Smiling, they parted; and then Annabel opened all the doors of her rooms, and looked carefully around them, and assured herself that her tyrant was really gone. “In three days!” she said, “in three days I am going away from all this splendour and luxury,–going to dangers of all kinds; to a wild life in camps and quarters; perhaps to deprivations in lonely places–and I am happy! Happy! transcendently happy! Oh, Love! Wonderful, Invincible, Omnipotent Love! Cecil’s love! It will be sufficient for all things.”
Certainly she was permeated with this idea. It radiated from her countenance; it spoke in her eyes; it made itself visible in the glory of her bridal attire. The wedding morning was one of the darkest and dreariest of London’s winter days. A black pouring rain fell incessantly; the atmosphere was heavy, and loaded with exhalations; and the cholera terror was on every face. For at this time it was really “a destruction walking at noon-day” and leaving its ghastly sign of possession on many a house in the streets along which the bridal party passed.
It came into the gloomy church like a splendid dream: officers in gay uniforms, ladies in beautiful gowns and nodding plumes, and at the altar,–shining like some celestial being,–the radiant bride in glistening white satin, and sparkling gems. And Cecil, in his new military uniform, tall, handsome, soldierly, happy, made her a fitting companion. The church was filled with a dismal vapour; the rain plashed on the flagged enclosure; the wind whistled round the ancient tower: there was only gloom, and misery, and sudden death outside; but over all these accidents of time and place, the joy of the bride and the bridegroom was triumphant. And later in the day, when the Duke and Piers went with them to the great three-decked Indiaman waiting for their embarkation, they were still wondrously exalted and blissful. Dressed in fine dark-blue broadcloth, and wrapped in costly furs, Annabel watched from the deck the departure of her friends, and then put her hand in Cecil’s with a smile.
“For weal or woe, Bella, my dear one,” he said.
“For weal or woe, for life or death, Cecil beloved,” she answered, having no idea then of what that promise was to bring her in the future; though she kept it nobly when the time of its redemption came.

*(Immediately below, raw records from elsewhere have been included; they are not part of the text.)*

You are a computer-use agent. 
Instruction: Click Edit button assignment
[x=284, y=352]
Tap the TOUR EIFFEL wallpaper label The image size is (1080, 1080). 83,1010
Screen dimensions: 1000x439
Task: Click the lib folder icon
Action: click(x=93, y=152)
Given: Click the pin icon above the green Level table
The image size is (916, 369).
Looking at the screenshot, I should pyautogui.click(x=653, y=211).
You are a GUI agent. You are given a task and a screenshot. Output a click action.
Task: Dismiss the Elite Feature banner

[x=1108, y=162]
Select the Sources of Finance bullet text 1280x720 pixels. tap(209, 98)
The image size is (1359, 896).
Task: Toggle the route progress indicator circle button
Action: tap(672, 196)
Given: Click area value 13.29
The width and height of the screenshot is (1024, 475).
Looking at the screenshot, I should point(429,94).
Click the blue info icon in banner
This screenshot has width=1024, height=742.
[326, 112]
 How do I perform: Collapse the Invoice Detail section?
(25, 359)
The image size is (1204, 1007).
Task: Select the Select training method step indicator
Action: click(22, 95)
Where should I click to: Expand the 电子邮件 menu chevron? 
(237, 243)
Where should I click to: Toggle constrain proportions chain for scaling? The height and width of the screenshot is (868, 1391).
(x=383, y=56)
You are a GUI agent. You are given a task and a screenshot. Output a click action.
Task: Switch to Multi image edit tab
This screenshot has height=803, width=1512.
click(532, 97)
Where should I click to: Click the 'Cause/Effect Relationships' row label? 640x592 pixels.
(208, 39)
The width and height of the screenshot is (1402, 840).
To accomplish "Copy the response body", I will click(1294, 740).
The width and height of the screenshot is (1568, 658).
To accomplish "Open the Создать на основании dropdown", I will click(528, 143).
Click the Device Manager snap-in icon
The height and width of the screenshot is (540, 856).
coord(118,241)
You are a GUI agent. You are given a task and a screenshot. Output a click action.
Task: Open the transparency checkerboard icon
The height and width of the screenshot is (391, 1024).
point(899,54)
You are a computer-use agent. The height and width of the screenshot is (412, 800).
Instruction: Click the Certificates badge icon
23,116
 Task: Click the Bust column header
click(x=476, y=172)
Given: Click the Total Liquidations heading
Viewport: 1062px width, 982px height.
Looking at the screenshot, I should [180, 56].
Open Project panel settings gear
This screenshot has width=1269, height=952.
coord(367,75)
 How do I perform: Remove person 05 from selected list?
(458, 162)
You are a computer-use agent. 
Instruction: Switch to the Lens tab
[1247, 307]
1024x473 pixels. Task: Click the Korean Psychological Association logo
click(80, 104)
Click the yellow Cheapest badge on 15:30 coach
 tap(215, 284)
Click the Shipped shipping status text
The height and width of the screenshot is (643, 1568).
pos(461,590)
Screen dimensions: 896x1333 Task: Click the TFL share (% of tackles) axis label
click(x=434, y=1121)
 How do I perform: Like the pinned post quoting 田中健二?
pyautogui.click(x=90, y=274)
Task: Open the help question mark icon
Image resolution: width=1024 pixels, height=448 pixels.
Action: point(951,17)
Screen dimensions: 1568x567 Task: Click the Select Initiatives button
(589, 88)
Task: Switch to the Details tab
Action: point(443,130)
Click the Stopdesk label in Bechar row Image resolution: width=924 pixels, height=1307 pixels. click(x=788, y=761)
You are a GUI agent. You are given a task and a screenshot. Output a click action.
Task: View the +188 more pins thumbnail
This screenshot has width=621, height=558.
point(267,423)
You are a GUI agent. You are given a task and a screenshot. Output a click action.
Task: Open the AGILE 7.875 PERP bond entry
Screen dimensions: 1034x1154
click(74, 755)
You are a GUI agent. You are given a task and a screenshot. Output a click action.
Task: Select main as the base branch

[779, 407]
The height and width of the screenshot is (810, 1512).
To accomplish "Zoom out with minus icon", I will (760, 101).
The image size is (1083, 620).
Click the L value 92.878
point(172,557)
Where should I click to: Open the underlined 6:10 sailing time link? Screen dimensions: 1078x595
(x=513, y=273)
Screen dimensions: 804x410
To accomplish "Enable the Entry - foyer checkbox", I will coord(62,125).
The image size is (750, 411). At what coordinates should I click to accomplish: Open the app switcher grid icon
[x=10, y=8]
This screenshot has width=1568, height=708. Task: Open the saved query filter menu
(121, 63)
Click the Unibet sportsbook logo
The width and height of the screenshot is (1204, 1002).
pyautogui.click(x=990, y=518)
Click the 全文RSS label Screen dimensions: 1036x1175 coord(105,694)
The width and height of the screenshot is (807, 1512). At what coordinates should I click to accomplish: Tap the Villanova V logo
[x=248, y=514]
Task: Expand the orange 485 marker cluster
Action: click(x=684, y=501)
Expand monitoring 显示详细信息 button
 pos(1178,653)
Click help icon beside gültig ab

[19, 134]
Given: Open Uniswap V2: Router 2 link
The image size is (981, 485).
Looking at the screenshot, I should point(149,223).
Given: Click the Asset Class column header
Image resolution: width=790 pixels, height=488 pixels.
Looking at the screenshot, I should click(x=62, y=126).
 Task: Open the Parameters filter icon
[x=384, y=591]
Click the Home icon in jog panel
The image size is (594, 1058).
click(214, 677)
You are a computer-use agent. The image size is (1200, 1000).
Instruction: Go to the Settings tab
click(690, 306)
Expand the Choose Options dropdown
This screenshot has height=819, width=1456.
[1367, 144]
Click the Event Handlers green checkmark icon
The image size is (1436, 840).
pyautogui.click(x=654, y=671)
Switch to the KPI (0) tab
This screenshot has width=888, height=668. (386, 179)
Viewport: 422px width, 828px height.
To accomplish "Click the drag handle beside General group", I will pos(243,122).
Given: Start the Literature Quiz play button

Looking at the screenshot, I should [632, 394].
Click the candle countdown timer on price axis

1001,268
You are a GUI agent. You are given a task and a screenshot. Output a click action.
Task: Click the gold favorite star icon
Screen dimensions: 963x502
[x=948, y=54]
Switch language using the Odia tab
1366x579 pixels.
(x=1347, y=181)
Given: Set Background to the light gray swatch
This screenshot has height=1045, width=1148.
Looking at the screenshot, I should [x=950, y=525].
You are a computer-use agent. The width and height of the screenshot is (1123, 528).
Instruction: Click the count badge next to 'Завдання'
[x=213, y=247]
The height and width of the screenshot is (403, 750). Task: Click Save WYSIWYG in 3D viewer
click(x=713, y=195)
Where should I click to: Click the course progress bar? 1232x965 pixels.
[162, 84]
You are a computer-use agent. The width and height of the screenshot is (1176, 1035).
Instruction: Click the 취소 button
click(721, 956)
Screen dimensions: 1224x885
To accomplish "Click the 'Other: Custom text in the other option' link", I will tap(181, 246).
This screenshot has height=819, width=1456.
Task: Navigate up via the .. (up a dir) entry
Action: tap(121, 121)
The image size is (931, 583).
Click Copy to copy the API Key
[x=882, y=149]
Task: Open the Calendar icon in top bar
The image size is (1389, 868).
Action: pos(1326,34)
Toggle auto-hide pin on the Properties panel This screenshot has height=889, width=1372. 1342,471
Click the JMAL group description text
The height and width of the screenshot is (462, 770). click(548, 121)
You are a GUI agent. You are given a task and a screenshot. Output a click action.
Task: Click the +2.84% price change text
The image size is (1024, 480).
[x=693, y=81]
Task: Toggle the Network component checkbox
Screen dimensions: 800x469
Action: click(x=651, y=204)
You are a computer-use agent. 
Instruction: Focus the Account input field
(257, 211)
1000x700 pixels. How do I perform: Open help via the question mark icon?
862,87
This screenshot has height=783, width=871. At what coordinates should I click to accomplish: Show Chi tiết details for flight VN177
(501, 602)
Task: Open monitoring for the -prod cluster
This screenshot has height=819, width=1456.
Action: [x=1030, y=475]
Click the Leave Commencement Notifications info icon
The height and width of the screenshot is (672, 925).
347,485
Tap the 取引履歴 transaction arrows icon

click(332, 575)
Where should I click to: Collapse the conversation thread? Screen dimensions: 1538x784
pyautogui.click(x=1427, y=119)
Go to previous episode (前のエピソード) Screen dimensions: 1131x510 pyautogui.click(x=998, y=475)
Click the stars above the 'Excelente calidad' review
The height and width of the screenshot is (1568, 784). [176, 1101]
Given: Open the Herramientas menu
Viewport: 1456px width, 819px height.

Three days after this event, Mrs. Atheling received by special messenger from Lord Exham a letter, and with it the ring which had caused so much suspicion and sorrow. But though the letter was affectionate and confidential, and full of tender messages which he “trusted in her to deliver for him,” nothing was said as to the manner of its recovery, or the personality of the one who had purloined it.
“Your father has been right, no doubt, Kate,” she said. “In some weak moment Annabel has got the ring from him, and on her marriage has given it back. That is clear to me.”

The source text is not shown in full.